• _GIVEN DATA_
•••••

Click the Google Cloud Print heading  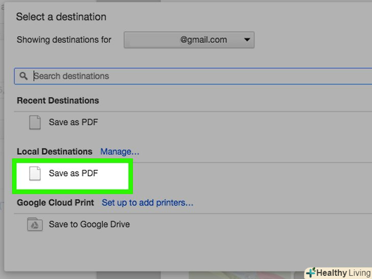[x=55, y=203]
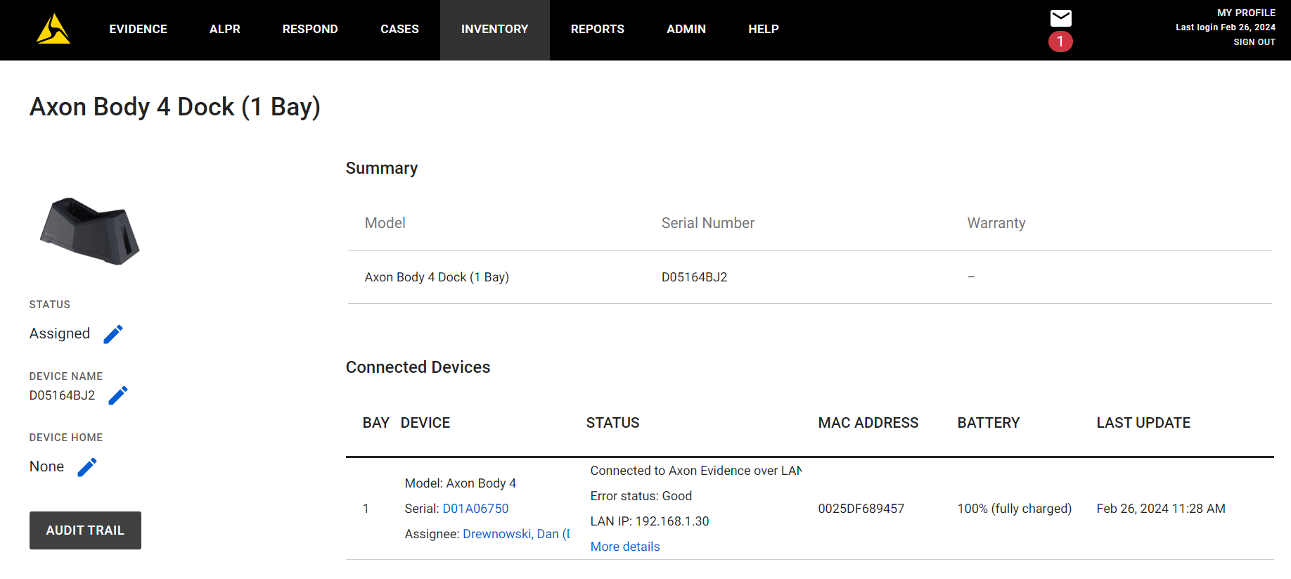Edit the device name pencil icon

tap(118, 395)
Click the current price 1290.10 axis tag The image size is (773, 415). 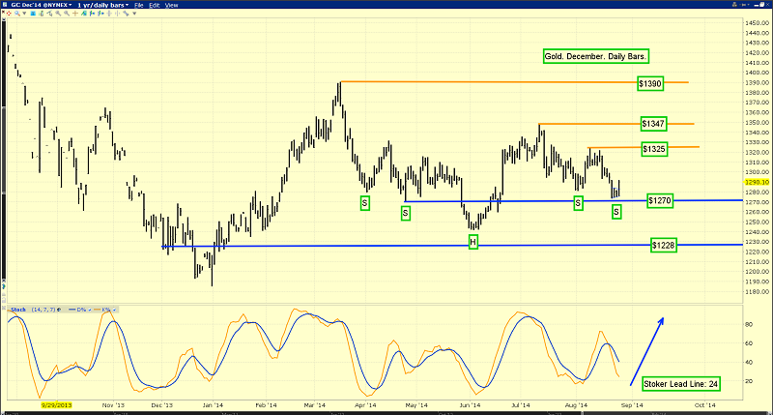(757, 181)
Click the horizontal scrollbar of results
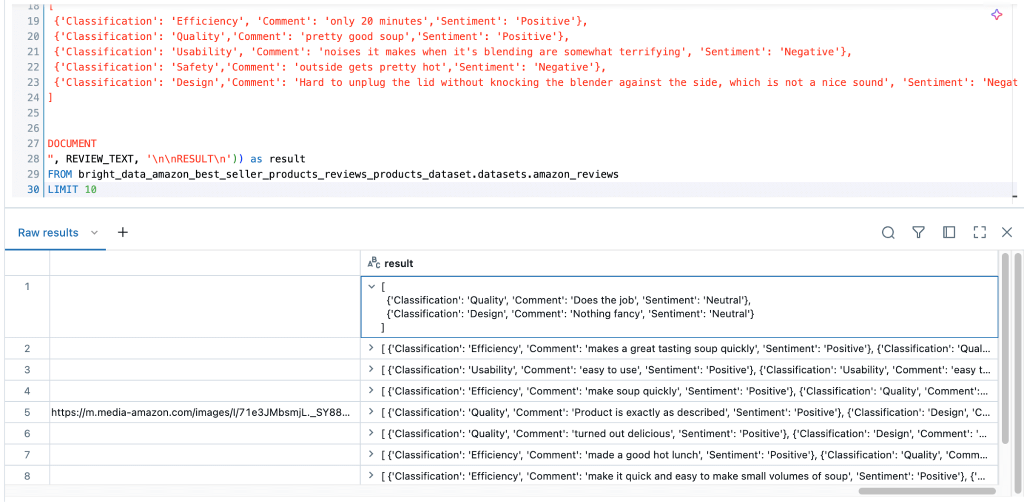The image size is (1024, 502). (926, 491)
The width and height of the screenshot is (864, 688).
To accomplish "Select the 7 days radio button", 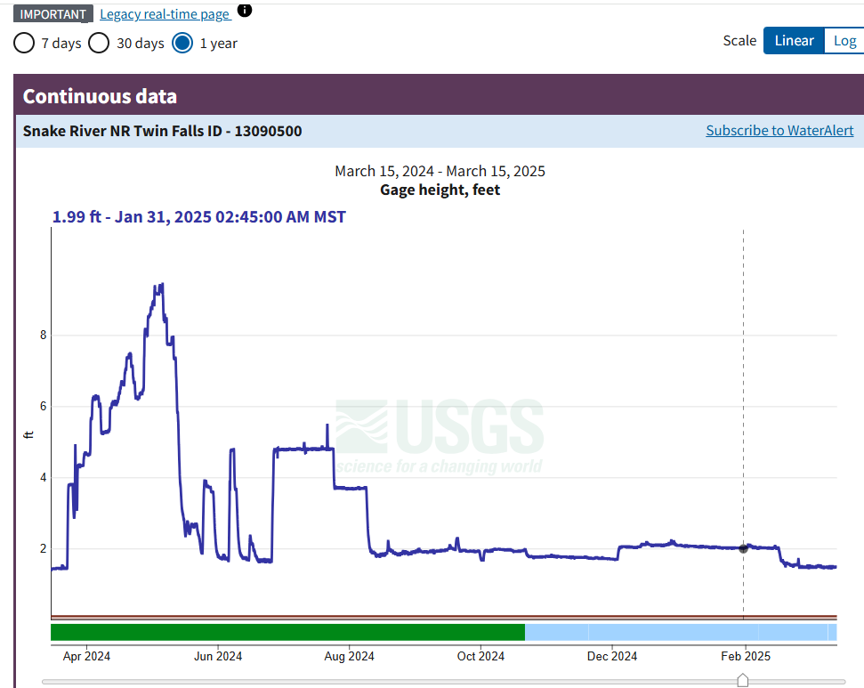I will tap(25, 43).
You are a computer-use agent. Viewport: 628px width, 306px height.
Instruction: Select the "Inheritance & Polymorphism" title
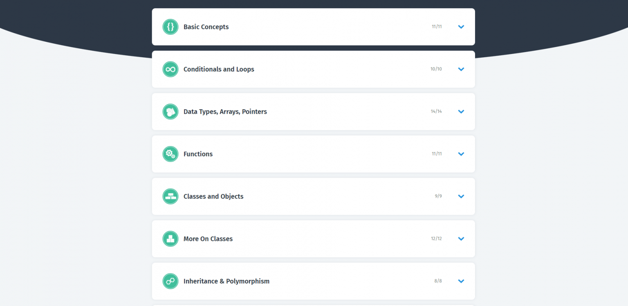227,281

•••••

• _ASSIGNED TASK_
Write out exactly the lines from the one containing "Instruction: Select the" through the end of the entries, both included. Pictures are not copied.

• _SOLUTION TO THIS EXERCISE_
Instruction: Select the "Inheritance & Polymorphism" title
227,281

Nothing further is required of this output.